• [WORK ORDER] Which lines below hold the word "user"? Report each one.
START STUDY MATERIAL
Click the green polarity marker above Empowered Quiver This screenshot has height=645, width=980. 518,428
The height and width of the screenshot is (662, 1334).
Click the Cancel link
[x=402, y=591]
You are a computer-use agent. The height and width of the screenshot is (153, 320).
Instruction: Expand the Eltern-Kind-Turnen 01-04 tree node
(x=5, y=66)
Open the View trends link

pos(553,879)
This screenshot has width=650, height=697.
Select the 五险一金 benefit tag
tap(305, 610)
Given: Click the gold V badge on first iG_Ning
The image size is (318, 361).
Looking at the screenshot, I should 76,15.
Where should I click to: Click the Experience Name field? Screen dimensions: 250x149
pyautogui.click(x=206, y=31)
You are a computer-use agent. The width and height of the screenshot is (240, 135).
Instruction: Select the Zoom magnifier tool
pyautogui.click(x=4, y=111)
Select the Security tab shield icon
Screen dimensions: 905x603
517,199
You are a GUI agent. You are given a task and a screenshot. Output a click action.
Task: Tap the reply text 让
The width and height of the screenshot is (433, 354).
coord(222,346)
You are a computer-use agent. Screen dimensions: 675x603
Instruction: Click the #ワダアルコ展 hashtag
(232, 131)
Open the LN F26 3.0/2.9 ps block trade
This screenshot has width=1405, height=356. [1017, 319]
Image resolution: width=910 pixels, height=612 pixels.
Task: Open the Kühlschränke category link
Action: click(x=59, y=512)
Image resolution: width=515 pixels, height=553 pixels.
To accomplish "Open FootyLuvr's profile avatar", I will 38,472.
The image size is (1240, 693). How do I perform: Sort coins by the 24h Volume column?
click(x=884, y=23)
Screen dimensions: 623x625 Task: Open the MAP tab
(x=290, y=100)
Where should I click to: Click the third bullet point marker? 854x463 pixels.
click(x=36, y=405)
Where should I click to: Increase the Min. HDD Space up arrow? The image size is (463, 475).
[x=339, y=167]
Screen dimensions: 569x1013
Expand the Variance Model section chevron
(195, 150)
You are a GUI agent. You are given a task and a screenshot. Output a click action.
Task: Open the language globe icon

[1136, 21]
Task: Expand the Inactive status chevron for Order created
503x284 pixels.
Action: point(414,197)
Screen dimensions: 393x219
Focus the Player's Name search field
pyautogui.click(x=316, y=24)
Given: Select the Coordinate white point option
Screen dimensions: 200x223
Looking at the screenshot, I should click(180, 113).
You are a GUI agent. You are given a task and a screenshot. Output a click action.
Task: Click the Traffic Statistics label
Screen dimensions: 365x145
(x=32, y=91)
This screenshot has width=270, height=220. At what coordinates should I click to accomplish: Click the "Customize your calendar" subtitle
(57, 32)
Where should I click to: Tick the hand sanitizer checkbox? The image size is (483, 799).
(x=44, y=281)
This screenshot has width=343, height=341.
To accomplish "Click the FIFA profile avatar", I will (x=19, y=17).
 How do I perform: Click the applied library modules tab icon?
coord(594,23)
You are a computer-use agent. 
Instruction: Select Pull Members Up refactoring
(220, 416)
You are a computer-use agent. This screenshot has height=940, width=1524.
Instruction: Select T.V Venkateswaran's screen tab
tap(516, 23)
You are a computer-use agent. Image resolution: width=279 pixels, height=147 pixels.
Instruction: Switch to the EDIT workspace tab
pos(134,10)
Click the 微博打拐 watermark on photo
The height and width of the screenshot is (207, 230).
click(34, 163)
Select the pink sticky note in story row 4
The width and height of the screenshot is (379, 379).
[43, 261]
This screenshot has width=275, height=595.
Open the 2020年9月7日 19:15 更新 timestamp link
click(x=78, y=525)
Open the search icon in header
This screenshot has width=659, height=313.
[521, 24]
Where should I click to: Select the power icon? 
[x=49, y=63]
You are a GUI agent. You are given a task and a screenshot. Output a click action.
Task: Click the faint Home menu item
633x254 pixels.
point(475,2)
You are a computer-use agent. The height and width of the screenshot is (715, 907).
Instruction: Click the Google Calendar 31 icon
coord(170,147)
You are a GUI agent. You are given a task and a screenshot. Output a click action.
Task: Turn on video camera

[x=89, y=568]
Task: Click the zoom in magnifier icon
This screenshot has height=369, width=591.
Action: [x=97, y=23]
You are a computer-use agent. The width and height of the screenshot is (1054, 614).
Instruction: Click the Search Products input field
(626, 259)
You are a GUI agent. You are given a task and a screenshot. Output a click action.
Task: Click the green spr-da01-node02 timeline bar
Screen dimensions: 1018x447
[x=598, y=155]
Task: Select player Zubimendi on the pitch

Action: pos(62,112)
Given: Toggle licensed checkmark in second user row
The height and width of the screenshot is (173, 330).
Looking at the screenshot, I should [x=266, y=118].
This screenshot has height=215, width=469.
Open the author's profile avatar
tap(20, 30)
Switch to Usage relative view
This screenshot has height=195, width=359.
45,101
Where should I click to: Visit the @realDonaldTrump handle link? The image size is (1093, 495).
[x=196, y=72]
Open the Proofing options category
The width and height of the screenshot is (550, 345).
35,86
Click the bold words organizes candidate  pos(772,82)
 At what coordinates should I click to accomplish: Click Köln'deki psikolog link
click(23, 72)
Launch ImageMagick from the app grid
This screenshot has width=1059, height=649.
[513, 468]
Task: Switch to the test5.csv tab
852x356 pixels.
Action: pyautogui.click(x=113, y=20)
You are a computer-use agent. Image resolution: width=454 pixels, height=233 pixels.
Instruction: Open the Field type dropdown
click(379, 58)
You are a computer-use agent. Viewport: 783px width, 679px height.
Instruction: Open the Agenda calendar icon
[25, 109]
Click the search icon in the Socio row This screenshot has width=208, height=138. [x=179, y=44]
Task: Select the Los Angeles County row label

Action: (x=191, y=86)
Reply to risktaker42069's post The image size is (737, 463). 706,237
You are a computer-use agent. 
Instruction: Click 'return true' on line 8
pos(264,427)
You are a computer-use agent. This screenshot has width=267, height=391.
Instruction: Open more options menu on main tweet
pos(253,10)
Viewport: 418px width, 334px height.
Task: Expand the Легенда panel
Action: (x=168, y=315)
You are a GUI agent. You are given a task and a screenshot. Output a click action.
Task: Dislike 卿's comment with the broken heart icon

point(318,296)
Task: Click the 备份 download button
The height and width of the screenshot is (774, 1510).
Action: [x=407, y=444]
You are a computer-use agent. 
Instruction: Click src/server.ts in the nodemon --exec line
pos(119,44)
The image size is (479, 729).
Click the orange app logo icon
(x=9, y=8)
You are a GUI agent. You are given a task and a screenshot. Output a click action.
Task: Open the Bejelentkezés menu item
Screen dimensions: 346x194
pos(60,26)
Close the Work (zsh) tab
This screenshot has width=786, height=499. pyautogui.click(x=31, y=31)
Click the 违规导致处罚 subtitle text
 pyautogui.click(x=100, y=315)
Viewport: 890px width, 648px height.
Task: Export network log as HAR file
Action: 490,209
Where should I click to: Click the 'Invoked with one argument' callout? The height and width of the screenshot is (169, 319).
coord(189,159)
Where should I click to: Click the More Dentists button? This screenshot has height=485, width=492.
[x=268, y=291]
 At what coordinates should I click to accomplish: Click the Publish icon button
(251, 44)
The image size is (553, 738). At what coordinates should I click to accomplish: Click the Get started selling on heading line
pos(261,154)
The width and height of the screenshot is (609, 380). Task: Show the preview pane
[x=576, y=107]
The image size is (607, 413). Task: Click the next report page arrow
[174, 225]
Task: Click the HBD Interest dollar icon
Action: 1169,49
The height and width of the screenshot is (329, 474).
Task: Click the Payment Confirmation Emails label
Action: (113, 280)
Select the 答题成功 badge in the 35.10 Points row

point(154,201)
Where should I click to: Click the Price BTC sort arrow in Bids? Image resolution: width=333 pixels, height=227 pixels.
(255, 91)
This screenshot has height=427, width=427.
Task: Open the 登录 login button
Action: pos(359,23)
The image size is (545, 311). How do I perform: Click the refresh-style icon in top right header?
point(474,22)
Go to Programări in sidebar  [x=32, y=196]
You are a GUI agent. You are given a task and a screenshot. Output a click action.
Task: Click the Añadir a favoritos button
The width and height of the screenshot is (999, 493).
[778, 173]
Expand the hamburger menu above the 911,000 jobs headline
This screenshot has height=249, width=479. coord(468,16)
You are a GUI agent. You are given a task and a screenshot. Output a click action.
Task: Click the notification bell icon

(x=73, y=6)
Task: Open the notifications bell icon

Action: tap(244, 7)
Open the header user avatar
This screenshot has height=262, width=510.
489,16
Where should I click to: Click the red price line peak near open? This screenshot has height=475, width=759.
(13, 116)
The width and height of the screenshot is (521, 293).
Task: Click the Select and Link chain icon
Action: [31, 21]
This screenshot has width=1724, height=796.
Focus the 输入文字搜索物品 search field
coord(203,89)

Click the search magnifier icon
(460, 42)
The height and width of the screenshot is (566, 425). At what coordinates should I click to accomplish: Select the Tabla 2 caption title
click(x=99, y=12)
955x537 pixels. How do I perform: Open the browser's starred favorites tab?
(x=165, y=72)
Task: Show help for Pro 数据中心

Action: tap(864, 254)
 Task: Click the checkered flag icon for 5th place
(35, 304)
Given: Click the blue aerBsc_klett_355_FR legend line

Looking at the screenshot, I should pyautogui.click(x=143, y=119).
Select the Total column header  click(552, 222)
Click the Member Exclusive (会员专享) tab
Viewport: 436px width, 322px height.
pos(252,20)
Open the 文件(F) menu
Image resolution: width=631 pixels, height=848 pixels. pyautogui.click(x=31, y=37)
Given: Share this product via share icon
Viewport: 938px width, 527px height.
END STUDY MATERIAL
• [TASK SOLUTION]
Given: Toggle licensed checkmark in second user row
Open the header user avatar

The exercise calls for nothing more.